Poesie edite nell’antologia “Almanacco dello specchio 2009” - Mondadori,
2010
Seduta tra i lecci nel silenzio
della sera.
Già questo basta a fare intera
una donna, se fosse una donna
una cosa vera, se fosse vera.
Però è stata solo immaginata.
E ora giace sul foglio
ciondola tra le mani
confusa col buio e col resto
che è stato nominato.
Eppure, lo vedi?
È quel che non ha nome
che dentro gemma
e senza avviso ci detta
che ci getta tra le ombre
dell’essere uno, ma anche nuvola,
sasso, cucchiaio, tracciato di
insetto
che canta sul ramo.
*
Il mondo esiste (E. Montale)
Pesante e
spessa di un velluto
morbido è quest’aria della sera
che fra noi si posa e che ci unisce
in un abbraccio che non le braccia
muove. Non si intrecciano le dita
e nulla si impiglierà tra i
capelli.
Il paese è in festa e dietro
preme il mare come il cuscino
che non scalderemo.
La gamba è al suo posto,
come sempre.

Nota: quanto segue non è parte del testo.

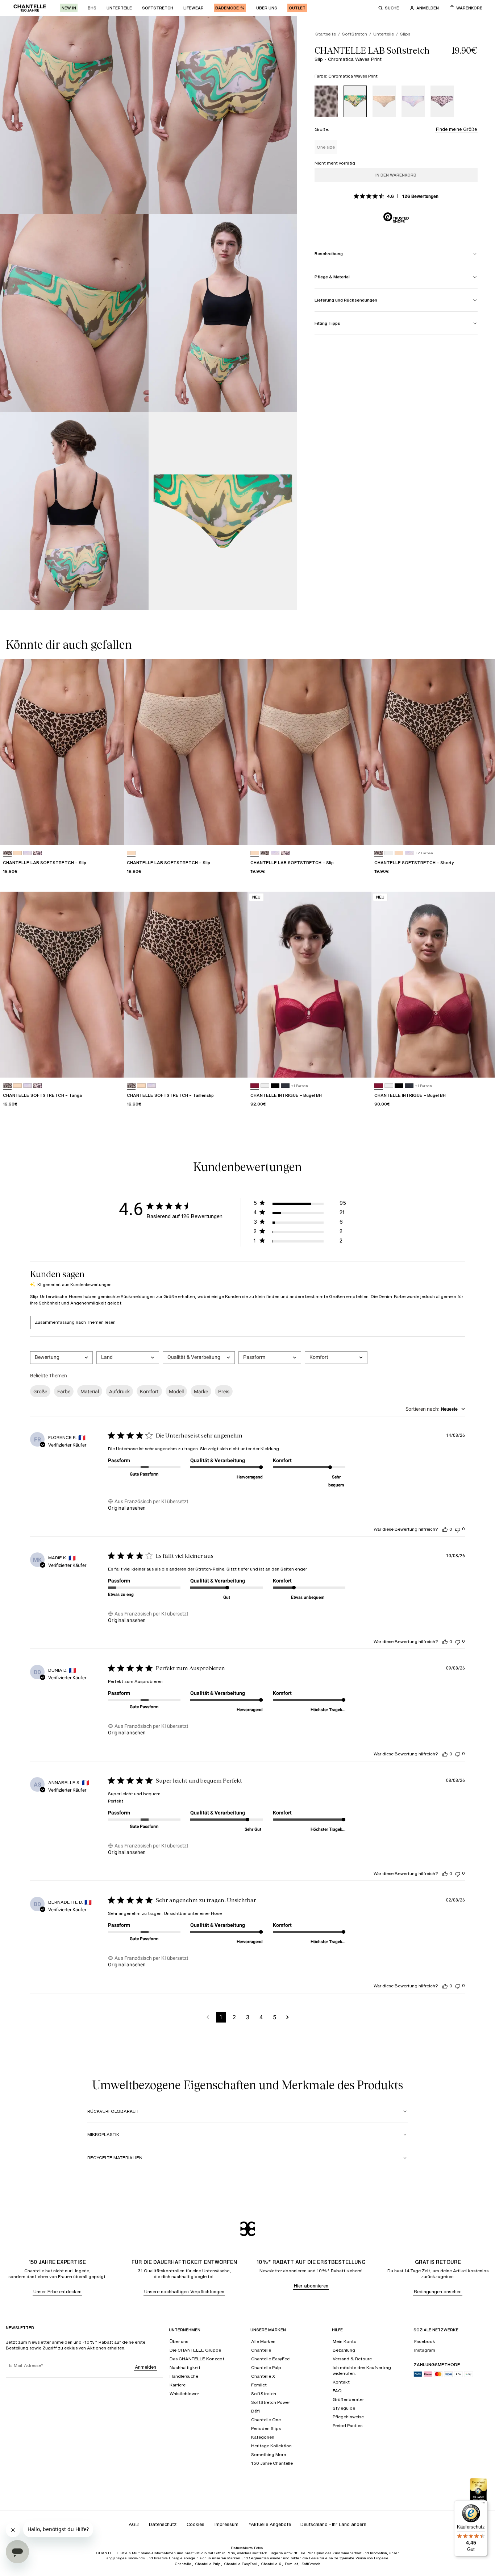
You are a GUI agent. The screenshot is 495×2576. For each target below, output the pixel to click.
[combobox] (61, 1357)
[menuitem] (68, 8)
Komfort (149, 1391)
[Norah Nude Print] (384, 101)
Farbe (63, 1391)
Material (89, 1391)
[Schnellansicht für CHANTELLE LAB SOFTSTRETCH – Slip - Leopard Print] (111, 832)
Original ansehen (127, 1508)
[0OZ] (265, 853)
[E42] (27, 853)
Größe (40, 1391)
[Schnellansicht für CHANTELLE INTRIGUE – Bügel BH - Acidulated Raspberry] (359, 1065)
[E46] (37, 853)
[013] (285, 1086)
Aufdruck (119, 1391)
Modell (176, 1391)
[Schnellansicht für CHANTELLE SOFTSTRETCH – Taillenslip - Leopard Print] (235, 1065)
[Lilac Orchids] (413, 101)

E anche l’altra
non muoverà il solo passo
che infine ci separa.
Probabilmente anche le cicale
cantano e forse è passata
una nuvola a carezzarci la testa.
Un uomo e una donna siedono
nel parco e non sanno dire niente.
Questo anche a volte capita.
Suona una campana, una risata
guizza altrove, da qualche parte
–
solo il dorso di un pesce sul fondale.
Poi il vento
cambia, la panca
è vuota, qualcuno corre
pioverà.
*
E se io adesso
d’un tratto
così come fanno le onde potessi
soltanto lambire posarmi leggera
affacciare gli scogli in un muto
destino
e sollevarmi per moti segreti
e sapere la lingua che detta
la luna e obbedire e obbedire
e farmi foresta di pesci e fondali
essere solo nient’altro che mare
stare così, lasciarmi nuotare.
*
Intorno si
allagano
i cerchi e precipito
giù, col morbido andare
della foglia al suolo.
Sono il sasso liscio
lanciato nello stagno
il cane che nuota
a rincorrerlo
l’airone che sopra passa
distratto il cielo
che accoglie ogni volo
il vento che trascina
nubi e campane
il metallo forgiato
che qualcuno suona
sono il vecchio
richiamato alla chiesa
in queste ore sei
di un giorno qualunque.
*
Non c’è una
sola legge del mondo
che io conosca. Non saprei dire
cosa muove queste fronde perché la
mela
cade come mai i colori cambiano
con che coraggio il ragno lancia
la sottile trama come fa a sapere
che da qualche parte quel suo bagliore
attraccherà. Il ragno chissà perché
più di me ha fiducia che il mondo
esiste
e che sia un posto in cui può
stare.
Non una sola legge al mondo invece
io conosco mi dispiace non mi è
dato
di credere a nessuna spiegazione
perché così e così e questo e quello…
io non riesco io continuo
istupidita a vacillare
a ogni primo vacillare della
stella,
a ogni tremore del bosco, del sole
nella sera,
della mano che piano piano tocca
il cavo del collo, della bocca.
* Azzurra D’Agostino è nata a Porretta Terme, sull’Appennino Tosco-Emiliano. Ha scritto le
raccolte D’in nci’un là (I Quaderni
del battello ebbro, 2003) e Con ordine
(Lietocolle, 2005). Ha pubblicato interventi, racconti, poesie, testi di
drammaturgia su varie riviste e antologie (tra cui Best off 2006, minimum
fax; Poesia e natura, Le Lettere; L’Almanacco dello specchio,
Mondadori; Bloggirls, Mondadori).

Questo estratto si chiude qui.